▶ [Challenge a]
Please write out the part of the conversation transcript starting at "you're wonderful, funny, and" and ending at "something from Ben.".

▶ [Selected passage]

§

Oh, right, sure, for sure.

And what were the two songs that you were considering writing for Olaf, aside from

our joke titles for them?

We wrote one called

Unmeltable Me.

Unmeltable Me.

I'm going to live forever.

And then there was one called I Was Made for You.

And it was much more about.

Perfect.

Yeah.

I mean, he was literally put together, and it was all about

purpose in life.

For baking.

What is it?

I don't know.

Something has an aptitude for candle making.

I forget.

It's really important that we do it.

It did involve.

It's a bunch of colours by Disney.

Please don't sing in these candles.

I need to.

No, but we own this.

You own it?

Oh, we own it.

Yeah, well, then.

They get it back.

How much would we get if we sue you?

I mean, what is it worth?

I'd offer you Marshall Curry's Oscar because I have access to it, but you're tripping over them already, so I don't even know.

I'm going to rule in favor of Katrina

with a shout out to Nick.

Because you know what?

You guys are partners.

It's like Bobby and Kristen, you're partners.

You got to work together on this.

You can't always be right or wrong, but Katrina, you're right.

Now, Bobby and Kristen,

you're wonderful, funny, and wise people.

And I know from previous experience that you're not going to leave this meeting and you're just going to be staring at me through this window, whether we ask you to leave or not.

So will you please stick around and help us dispense some more justice?

Happy to see you.

We will.

We will happily interrupt you when you're just in the middle of having the perfect punchline.

Here's something from Ben.

My husband and I would like to request a ruling on the definition of a continuity error in movies and television shows.

I define a continuity error as inconsistency from one scene to the next.

My husband also includes errors such as anachronisms, guns with too many bullets, and deviations from source material, just as some examples.

§

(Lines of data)
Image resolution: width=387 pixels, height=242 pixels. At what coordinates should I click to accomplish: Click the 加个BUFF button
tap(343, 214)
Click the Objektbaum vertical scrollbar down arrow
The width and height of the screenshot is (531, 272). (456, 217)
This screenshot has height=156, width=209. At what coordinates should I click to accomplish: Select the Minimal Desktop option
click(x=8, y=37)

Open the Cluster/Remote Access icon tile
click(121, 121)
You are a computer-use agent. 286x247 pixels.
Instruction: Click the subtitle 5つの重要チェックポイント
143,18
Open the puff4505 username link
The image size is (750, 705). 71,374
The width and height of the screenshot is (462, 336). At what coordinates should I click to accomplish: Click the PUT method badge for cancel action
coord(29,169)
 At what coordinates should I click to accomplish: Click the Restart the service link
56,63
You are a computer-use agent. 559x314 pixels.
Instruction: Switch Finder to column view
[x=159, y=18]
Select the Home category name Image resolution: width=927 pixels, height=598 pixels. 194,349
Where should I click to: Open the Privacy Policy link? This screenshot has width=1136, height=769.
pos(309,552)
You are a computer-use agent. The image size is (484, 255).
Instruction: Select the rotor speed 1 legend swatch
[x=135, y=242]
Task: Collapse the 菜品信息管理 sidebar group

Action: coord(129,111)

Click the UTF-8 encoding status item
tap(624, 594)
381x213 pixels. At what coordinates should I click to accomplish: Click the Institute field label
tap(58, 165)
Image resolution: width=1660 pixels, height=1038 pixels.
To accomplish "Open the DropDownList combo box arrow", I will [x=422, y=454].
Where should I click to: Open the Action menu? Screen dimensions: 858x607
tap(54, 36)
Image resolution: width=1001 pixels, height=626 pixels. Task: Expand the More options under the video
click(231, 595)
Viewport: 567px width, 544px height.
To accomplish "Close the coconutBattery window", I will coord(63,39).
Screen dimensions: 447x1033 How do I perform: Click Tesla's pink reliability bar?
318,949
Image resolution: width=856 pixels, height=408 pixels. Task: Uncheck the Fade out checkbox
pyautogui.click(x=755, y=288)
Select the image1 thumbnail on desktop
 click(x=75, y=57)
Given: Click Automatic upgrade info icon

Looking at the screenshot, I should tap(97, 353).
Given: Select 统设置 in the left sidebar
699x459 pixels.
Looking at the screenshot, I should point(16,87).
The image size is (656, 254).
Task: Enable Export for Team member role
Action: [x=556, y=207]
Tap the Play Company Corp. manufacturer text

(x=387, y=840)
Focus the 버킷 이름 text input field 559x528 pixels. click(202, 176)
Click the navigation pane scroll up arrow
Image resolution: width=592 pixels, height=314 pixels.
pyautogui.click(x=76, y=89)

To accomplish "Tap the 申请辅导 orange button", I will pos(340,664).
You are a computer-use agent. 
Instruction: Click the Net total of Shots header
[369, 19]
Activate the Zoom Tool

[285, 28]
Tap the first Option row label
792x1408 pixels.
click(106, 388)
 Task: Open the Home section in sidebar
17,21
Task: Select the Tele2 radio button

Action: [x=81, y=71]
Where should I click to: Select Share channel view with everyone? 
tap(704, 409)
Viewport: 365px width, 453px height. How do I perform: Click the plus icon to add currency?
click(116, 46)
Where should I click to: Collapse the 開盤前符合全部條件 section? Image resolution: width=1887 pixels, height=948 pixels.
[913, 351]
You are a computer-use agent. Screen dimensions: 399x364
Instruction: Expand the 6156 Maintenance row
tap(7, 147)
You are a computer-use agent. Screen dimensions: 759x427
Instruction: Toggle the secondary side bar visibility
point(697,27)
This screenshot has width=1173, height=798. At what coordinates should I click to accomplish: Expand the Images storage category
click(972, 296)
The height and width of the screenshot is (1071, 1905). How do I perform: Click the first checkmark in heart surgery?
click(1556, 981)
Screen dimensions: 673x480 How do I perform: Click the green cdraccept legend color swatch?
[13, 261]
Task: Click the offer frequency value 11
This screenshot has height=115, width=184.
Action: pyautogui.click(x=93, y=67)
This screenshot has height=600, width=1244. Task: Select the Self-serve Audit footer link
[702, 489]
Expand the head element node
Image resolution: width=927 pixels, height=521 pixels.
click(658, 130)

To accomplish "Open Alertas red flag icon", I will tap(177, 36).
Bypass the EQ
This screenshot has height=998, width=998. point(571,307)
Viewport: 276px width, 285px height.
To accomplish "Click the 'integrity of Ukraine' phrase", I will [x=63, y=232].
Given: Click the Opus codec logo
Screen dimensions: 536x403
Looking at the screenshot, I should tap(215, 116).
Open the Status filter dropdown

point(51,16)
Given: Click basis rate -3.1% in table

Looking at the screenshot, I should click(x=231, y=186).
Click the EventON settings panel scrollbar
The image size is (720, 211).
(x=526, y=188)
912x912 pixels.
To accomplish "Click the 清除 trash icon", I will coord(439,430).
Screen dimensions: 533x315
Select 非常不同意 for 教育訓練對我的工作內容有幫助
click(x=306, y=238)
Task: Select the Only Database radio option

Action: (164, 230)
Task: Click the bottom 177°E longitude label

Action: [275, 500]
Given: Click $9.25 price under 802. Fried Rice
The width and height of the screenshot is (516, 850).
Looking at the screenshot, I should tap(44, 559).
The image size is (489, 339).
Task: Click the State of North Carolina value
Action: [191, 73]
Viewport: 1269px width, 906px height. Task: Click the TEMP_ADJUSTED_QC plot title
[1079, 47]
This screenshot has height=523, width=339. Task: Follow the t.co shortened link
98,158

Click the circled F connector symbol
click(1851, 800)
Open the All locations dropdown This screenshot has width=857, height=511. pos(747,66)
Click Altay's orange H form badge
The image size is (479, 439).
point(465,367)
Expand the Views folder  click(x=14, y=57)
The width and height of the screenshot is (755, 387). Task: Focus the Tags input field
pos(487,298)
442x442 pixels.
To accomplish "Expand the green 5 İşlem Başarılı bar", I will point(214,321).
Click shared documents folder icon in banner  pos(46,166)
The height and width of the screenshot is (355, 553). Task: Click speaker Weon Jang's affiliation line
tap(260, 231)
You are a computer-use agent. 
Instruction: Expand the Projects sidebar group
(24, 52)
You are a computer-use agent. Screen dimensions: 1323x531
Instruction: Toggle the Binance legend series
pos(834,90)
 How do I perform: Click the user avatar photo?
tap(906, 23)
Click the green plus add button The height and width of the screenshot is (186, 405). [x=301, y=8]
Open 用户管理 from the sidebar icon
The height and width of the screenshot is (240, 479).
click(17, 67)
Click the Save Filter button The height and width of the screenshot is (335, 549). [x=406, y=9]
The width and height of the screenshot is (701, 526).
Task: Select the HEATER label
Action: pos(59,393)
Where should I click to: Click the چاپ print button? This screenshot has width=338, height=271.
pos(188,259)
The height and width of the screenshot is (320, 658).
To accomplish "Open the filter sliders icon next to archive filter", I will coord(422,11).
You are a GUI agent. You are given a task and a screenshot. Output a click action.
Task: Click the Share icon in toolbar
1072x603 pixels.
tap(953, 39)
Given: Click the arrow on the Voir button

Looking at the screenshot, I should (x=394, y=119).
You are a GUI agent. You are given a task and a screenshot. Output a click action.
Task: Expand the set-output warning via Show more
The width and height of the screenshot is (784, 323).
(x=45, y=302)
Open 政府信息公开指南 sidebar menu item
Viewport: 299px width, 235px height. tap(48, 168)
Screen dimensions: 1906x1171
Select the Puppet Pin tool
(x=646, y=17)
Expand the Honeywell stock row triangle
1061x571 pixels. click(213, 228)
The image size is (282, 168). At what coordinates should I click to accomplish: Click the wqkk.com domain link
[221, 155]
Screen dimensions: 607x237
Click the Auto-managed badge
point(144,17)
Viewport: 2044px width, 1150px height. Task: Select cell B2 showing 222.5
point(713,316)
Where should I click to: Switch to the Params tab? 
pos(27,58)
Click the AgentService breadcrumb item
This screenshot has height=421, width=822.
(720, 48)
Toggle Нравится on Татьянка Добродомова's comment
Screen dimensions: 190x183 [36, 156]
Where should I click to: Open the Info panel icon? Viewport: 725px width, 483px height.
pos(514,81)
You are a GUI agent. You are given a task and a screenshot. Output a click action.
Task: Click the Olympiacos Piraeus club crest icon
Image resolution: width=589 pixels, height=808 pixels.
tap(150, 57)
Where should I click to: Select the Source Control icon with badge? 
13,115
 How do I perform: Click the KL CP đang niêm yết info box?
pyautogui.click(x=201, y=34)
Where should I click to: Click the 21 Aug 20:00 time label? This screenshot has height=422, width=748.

§

▶ [Challenge b]
Repeat the lines of data exactly, starting at the line that contains "912x912 pixels." and ending at the line that contains "Action: [275, 500]".

▶ [Full response a]
you're wonderful, funny, and wise people.

And I know from previous experience that you're not going to leave this meeting and you're just going to be staring at me through this window, whether we ask you to leave or not.

So will you please stick around and help us dispense some more justice?

Happy to see you.

We will.

We will happily interrupt you when you're just in the middle of having the perfect punchline.

Here's something from Ben.

▶ [Full response b]
912x912 pixels.
To accomplish "Click the 清除 trash icon", I will coord(439,430).
Screen dimensions: 533x315
Select 非常不同意 for 教育訓練對我的工作內容有幫助
click(x=306, y=238)
Task: Select the Only Database radio option

Action: (164, 230)
Task: Click the bottom 177°E longitude label

Action: [275, 500]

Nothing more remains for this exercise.